Wenn die ewig gleichen Gesichter in den ewig gleichen TV-Shows so etwas sprechblasengleich in die Showrooms der bestellten Claqueure blasen, möchte man weghören. Wenn Julia Lindig es sagt, gewinnen solche Erkenntnisse den Wert erlebter Gefühlswelten. Und die Glaubwürdigkeit, mit der sie mich anschaut, erobert mich.

„Die Menschen in Kirgisztan und Bangladesch machen tolles Theater, und sie leben dieses Theater. Im BITA Zentrum, in Chittagong, wo seit vielen Jahren äußerst erfolgreich Randgruppentheater praktiziert wird, Theater als Instrument des gesellschaftlichen Lernens, haben wir weitere Projekte geplant: Workshops, Schauspielklassen und Theateraktionen. Und natürlich sind wir schon eingeladen unser Helden Projekt dort zu zeigen und um weitere Bausteine zu erweitern. Hand in Hand, zusammen weitergehen.“

Verspielt fährt sich die Frau mir gegenüber durch die Haare, sinniert, schaut, mit klugem Blick, über ihre Bibliothek, sagt:

„Diese Ursprünglichkeit und die tiefe Verwurzelung des Theaters in der Gesellschaft ist in Deutschland nicht zu finden. Aber wir können wieder damit beginnen, jeden Tag ja sagen, zum Leben und zum lebendigen Theater. Ich habe gespürt, die Menschen dort brauchen unseren Blick und wir brauchen ihren. Als mein Freund, Prof. Dr. Israfeel Schaheen, der das Theaterinstitut der Universität in Dhaka leitet, bemerkte, wie wichtig der Austausch durch die Workshops für seine Studenten war, haben wir andere Universitäten besucht, auch dort gearbeitet - und natürlich viel erlebt. Es war herrlich.“

Also gibt es auch ein Fazit für die jetzige Arbeit der Schauspielerin Julia Lindig:

„Theater ist ein Lebensmittel.“

In einem sehr grundsätzlichen Vortrag hat Julia Lindig das in Bangladesch ausgeführt: Öffnet internen Link im aktuellen Fenster"Please take part in every kind of miracle"

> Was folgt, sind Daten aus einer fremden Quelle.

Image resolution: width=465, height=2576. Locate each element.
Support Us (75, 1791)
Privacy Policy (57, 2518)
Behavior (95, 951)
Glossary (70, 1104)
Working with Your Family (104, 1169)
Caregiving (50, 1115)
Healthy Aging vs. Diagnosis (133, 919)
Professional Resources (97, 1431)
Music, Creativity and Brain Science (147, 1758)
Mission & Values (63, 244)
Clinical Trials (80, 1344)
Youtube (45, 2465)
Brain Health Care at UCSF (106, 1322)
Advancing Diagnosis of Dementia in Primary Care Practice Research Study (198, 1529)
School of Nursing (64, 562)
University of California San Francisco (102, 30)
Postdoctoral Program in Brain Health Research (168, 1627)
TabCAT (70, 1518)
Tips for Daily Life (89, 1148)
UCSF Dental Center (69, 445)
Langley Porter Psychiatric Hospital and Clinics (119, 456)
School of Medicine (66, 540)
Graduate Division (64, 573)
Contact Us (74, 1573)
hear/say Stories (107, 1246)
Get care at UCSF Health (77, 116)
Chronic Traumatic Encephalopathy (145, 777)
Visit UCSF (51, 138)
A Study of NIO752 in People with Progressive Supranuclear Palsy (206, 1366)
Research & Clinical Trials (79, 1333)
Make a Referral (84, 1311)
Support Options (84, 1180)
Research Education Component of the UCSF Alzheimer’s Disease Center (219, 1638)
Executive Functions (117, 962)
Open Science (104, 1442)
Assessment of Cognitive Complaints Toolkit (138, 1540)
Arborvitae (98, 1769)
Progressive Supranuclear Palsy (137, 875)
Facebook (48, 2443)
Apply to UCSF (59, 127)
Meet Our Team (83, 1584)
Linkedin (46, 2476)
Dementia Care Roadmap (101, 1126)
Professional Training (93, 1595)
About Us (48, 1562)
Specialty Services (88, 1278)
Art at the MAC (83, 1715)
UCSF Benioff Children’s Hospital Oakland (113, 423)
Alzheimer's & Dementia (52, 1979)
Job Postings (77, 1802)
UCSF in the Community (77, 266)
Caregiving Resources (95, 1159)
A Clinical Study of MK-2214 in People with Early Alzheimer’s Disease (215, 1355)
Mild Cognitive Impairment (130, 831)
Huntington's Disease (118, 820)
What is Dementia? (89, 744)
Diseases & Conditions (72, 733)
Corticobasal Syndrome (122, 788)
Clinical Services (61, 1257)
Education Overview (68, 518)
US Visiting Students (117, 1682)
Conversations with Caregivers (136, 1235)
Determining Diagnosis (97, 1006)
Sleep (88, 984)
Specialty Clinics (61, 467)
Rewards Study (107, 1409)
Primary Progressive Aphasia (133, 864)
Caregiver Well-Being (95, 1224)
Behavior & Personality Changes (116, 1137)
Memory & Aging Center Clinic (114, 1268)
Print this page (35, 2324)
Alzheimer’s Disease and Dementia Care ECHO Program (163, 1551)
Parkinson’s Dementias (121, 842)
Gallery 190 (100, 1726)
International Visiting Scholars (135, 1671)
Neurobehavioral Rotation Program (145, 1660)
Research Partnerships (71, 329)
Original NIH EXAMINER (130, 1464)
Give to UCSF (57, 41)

„Alles, was an Nachrichten aus Asien hier ankommt, ist problematisch: Katastrophen, Unterdrückung, Armut. Wir müssen lernen, dass die Menschen dort nicht nur billig produzieren, sondern etwas ganz Eigenes und sehr Wertvolles haben. Wir müssen lernen, dass wir es sind, die nur die Seite des billigen Konsums wahrnehmen und alles andere ignorieren. Da haben wir einen riesigen blinden Fleck, den wir nicht haben sollten, wenn wir wirklich das sein wollen, was wir nicht sind, eine achtungsvolle und sozial entwickelte Gesellschaft! Mein gesellschaftliches und politisches Ziel ist, die lebendige und vielfältige Kultur dort sichtbar zu machen.“

„Theater gehört ins Leben.“

„An dieser Stelle setzt meine persönliche Verantwortung ein, die ich gerne mit anderen teile. Wir machen Theater – dort, auf den blinden Flecken unserer Landkarten! - und holen es hierher, um uns auszutauschen und die Welt ein bisschen bunter zu machen, für alle, die dabei sein wollen. Das natürlich ist die persönliche Entscheidung, die jeder selbst zu treffen hat. Wir jedenfalls legen los.“

Die Bretter, die die Welt bedeuten, gewinnen so einen völlig neuen Wert.